PASSAGE TO READ:

....

Everyone in the Trump "administration" lies about everything, all the time, reflexively, the end.
After the Washington Post learned that Donald Trump personally approved a promised $2 million to North Korea for the "medical care" of comatose American prisoner Otto Warmbier, Trump got predictably peeved and called the report "fake news."
“There was no money paid,” Trump said. “That was a fake news report that money was paid. I haven’t paid money for any hostage.”
Except that the report didn't claim the money had been paid. It only asserted that Trump approved the signing of a document promising the United States would pay the $2 million demanded by the North Koreans. And now the whole administration is trying to play a too-clever-by-half game of denying something that wasn't claimed in an attempt to dodge responsibility for what was.
On Fox News Sunday, national security adviser (God help us all) John Bolton confirmed that the agreement happened while indignantly claiming the administration had "absolutely not" paid the money.
But he's a liar, because on Sunday national security adviser (God help us all) John Bolton confirmed that the agreement happened. "That's what I'm told, yes," Bolton told Fox News Sunday. On Monday morning, Secretary of State Mike Pompeo indignantly repeated the same denying non-denial: “At no time in this administration have we paid for any hostages to be released, and we have no intention of doing so.”
Good to know! But it's not what was reported. The Washington Post reported that the team sent to bring Warmbier back to the United States was presented with a $2 million bill, with the understanding that Warmbier was not going to be released unless it was agreed to. The decision on whether to sign the demand was bumped up the executive chain to Donald Trump himself, and Trump personally approved signing it. The story did not, however, say that the money had already changed hands.
Agreeing to pay a ransom for the release of an American citizen is a bad look, for an administration of self-described tough "negotiators", so now the administration is in defensive mode. And the defense is that well sure, Donald Trump approved the money—but he always intended to stiff the North Koreans like one of his ex-plumbers, so it doesn't count.

....

DATA SECTION:
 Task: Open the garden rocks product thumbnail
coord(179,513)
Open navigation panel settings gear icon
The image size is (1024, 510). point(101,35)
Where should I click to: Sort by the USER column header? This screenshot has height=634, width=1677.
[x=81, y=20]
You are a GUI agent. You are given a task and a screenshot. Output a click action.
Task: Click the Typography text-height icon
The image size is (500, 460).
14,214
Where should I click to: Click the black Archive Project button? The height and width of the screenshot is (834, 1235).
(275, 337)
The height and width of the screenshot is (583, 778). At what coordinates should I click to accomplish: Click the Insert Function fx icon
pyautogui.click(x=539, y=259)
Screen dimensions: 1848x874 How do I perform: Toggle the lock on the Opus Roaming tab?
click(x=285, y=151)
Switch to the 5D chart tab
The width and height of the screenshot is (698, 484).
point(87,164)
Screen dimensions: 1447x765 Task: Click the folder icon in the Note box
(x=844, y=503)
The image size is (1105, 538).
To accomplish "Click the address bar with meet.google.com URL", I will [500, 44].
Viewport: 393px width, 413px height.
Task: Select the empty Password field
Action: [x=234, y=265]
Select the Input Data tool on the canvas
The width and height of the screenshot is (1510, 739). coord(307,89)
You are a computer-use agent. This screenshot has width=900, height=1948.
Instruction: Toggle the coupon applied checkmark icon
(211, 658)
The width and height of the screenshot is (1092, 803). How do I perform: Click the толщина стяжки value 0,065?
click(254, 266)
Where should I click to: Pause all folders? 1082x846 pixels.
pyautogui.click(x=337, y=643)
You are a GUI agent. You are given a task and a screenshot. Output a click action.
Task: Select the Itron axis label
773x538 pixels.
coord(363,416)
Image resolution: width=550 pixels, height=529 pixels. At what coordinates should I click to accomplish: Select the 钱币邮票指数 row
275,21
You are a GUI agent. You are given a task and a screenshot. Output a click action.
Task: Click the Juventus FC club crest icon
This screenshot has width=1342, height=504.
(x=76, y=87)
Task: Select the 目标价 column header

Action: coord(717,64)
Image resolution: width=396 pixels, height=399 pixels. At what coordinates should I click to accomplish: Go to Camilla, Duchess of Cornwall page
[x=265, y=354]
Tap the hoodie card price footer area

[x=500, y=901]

....

PROBLEM REQUIREMENTS: Pick up the article on the Trump administration's denials about the $2 million North Korean bill for Otto Warmbier's care, and continue it from its last sentence.

RESULT BELOW:
There is a catch, however, and it is a big one. The Trump "administration" lies about everything, all the time, even when the lies are repeatedly disproven. It is press secretary Sarah Sanders' entire reason for being. It is why Kellyanne Conway still collects a White House paycheck. It is, for Donald Trump, an all-consuming obsession.
So we don't actually know whether the $2 million ransom has been paid, or will be paid in the future. None of the figures involved have a record that would justify blind faith in those declarations; John Bolton could have conducted the whole interview with the to-be-delivered check in a coat pocket, for all we know. Pompeo says "we" have no "intention" of paying the bill; Mike Pompeo has little to no influence on whether the White House "we" will be saying something different tomorrow. And as comforting as it is to, for once, think that Donald Trump's crooked pattern of stiffing people he owes money to will play out again here, it is also a near-certainty that Trump would order the payment be made if the North Korean leadership insisted upon it as prerequisite for the next of Trump's desperately-wanted "summits."
This is the problem with an administration that reflexively lies about any story that makes Donald even slightly upset. We know they're lying. We just don't know much they're lying.